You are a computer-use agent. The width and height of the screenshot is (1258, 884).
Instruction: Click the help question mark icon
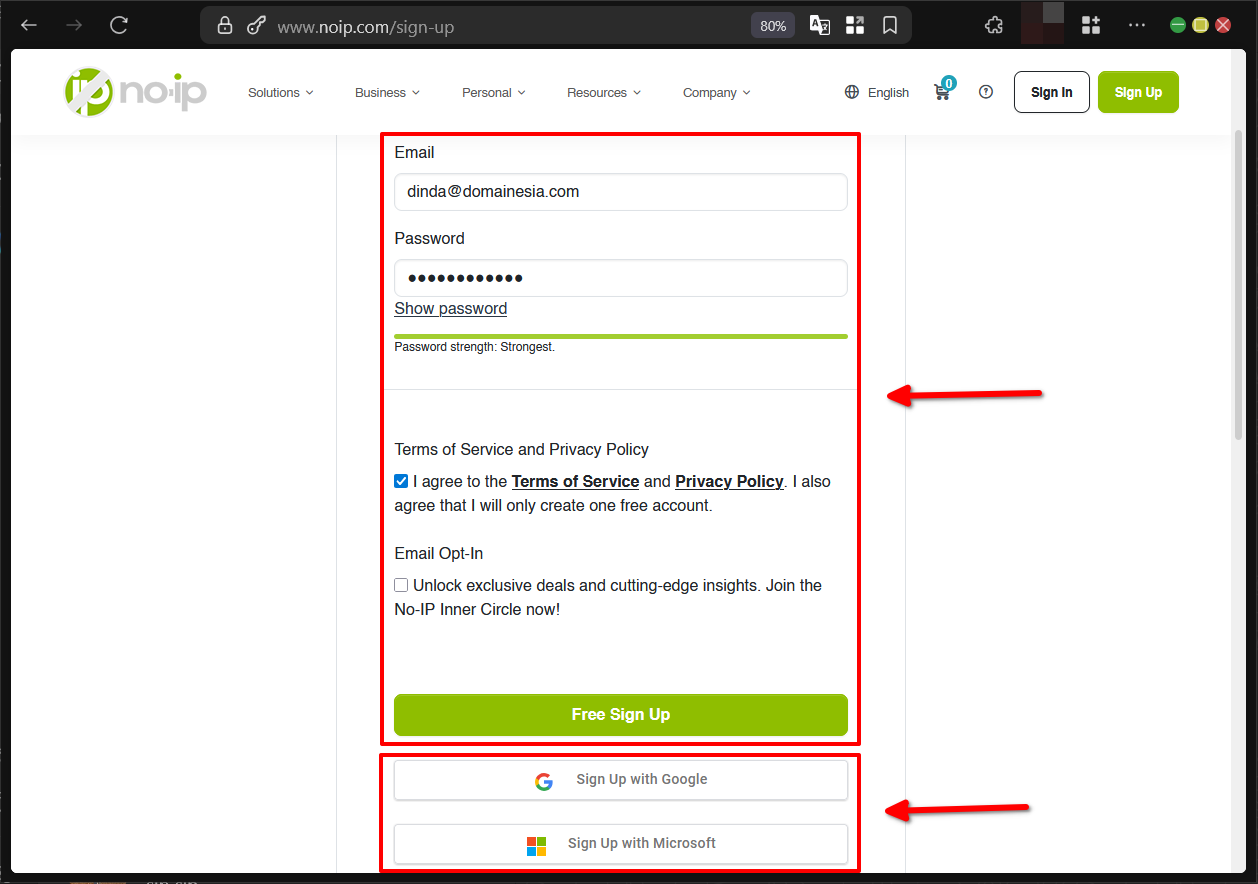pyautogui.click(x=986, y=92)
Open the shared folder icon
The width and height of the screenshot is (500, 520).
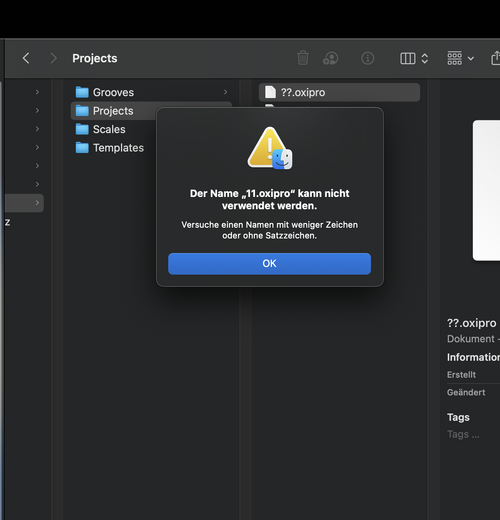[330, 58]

...

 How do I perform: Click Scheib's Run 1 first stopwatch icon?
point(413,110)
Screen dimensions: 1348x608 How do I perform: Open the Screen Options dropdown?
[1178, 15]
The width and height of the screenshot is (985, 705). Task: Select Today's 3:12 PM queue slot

TASK DESCRIPTION: What is asked for is an exact copy of the lines above from the one containing "Screen dimensions: 1348x608" through the one containing "The width and height of the screenshot is (985, 705).", and only those.

TASK RESULT:
Screen dimensions: 1348x608 How do I perform: Open the Screen Options dropdown?
[1178, 15]
The width and height of the screenshot is (985, 705). Task: Select Today's 3:12 PM queue slot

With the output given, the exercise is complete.